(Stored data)
= = = = =

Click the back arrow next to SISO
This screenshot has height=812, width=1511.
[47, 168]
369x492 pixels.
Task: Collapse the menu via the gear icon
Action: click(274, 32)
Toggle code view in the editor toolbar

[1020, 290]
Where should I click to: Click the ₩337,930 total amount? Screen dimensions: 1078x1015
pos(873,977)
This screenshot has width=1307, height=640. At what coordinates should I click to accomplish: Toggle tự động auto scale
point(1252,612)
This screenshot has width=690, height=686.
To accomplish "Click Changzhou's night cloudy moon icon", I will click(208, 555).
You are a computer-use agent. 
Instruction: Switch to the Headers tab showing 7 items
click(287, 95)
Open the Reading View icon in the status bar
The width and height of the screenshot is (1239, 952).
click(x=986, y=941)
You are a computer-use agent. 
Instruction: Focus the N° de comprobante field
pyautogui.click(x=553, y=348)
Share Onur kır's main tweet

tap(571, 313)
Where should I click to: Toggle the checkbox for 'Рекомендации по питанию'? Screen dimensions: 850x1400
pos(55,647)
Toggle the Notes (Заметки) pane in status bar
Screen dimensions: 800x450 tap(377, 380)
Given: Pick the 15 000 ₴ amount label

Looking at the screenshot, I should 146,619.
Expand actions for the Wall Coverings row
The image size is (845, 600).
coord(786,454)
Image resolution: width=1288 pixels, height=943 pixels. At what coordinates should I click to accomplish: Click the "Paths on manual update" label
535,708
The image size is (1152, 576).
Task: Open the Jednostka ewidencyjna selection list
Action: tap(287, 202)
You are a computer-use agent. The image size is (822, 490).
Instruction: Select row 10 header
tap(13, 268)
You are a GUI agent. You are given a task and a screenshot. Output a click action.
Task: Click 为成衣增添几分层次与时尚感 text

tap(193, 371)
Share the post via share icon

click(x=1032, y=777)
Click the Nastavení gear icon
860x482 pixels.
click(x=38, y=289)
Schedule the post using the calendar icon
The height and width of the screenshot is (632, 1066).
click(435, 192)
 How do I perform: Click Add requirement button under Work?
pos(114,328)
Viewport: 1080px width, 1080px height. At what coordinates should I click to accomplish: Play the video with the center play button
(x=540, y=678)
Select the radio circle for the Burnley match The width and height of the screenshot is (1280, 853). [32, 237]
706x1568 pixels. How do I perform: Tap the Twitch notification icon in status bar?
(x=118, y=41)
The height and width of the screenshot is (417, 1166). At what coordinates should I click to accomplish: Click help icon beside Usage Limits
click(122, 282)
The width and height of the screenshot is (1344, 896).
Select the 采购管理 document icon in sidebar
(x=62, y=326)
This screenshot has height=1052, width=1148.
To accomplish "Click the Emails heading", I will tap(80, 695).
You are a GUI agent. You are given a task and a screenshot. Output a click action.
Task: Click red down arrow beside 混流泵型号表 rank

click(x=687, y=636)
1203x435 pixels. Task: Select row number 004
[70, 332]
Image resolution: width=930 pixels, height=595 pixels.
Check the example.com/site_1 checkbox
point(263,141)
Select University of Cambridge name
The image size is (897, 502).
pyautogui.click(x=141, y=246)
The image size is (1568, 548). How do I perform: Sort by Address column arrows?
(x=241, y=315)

= = = = =

▶ _How to complete this task_: A reply that repeats all the data exactly is required.

▶ _Task response_:
Click the back arrow next to SISO
This screenshot has height=812, width=1511.
[47, 168]
369x492 pixels.
Task: Collapse the menu via the gear icon
Action: click(274, 32)
Toggle code view in the editor toolbar

[1020, 290]
Where should I click to: Click the ₩337,930 total amount? Screen dimensions: 1078x1015
pos(873,977)
This screenshot has width=1307, height=640. At what coordinates should I click to accomplish: Toggle tự động auto scale
point(1252,612)
This screenshot has width=690, height=686.
To accomplish "Click Changzhou's night cloudy moon icon", I will click(208, 555).
You are a computer-use agent. 
Instruction: Switch to the Headers tab showing 7 items
click(287, 95)
Open the Reading View icon in the status bar
The width and height of the screenshot is (1239, 952).
click(x=986, y=941)
You are a computer-use agent. 
Instruction: Focus the N° de comprobante field
pyautogui.click(x=553, y=348)
Share Onur kır's main tweet

tap(571, 313)
Where should I click to: Toggle the checkbox for 'Рекомендации по питанию'? Screen dimensions: 850x1400
pos(55,647)
Toggle the Notes (Заметки) pane in status bar
Screen dimensions: 800x450 tap(377, 380)
Given: Pick the 15 000 ₴ amount label

Looking at the screenshot, I should 146,619.
Expand actions for the Wall Coverings row
The image size is (845, 600).
coord(786,454)
Image resolution: width=1288 pixels, height=943 pixels. At what coordinates should I click to accomplish: Click the "Paths on manual update" label
535,708
The image size is (1152, 576).
Task: Open the Jednostka ewidencyjna selection list
Action: tap(287, 202)
You are a computer-use agent. The image size is (822, 490).
Instruction: Select row 10 header
tap(13, 268)
You are a GUI agent. You are given a task and a screenshot. Output a click action.
Task: Click 为成衣增添几分层次与时尚感 text

tap(193, 371)
Share the post via share icon

click(x=1032, y=777)
Click the Nastavení gear icon
860x482 pixels.
click(x=38, y=289)
Schedule the post using the calendar icon
The height and width of the screenshot is (632, 1066).
click(435, 192)
 How do I perform: Click Add requirement button under Work?
pos(114,328)
Viewport: 1080px width, 1080px height. At what coordinates should I click to accomplish: Play the video with the center play button
(x=540, y=678)
Select the radio circle for the Burnley match The width and height of the screenshot is (1280, 853). [32, 237]
706x1568 pixels. How do I perform: Tap the Twitch notification icon in status bar?
(x=118, y=41)
The height and width of the screenshot is (417, 1166). At what coordinates should I click to accomplish: Click help icon beside Usage Limits
click(122, 282)
The width and height of the screenshot is (1344, 896).
Select the 采购管理 document icon in sidebar
(x=62, y=326)
This screenshot has height=1052, width=1148.
To accomplish "Click the Emails heading", I will tap(80, 695).
You are a GUI agent. You are given a task and a screenshot. Output a click action.
Task: Click red down arrow beside 混流泵型号表 rank

click(x=687, y=636)
1203x435 pixels. Task: Select row number 004
[70, 332]
Image resolution: width=930 pixels, height=595 pixels.
Check the example.com/site_1 checkbox
point(263,141)
Select University of Cambridge name
The image size is (897, 502).
pyautogui.click(x=141, y=246)
The image size is (1568, 548). How do I perform: Sort by Address column arrows?
(x=241, y=315)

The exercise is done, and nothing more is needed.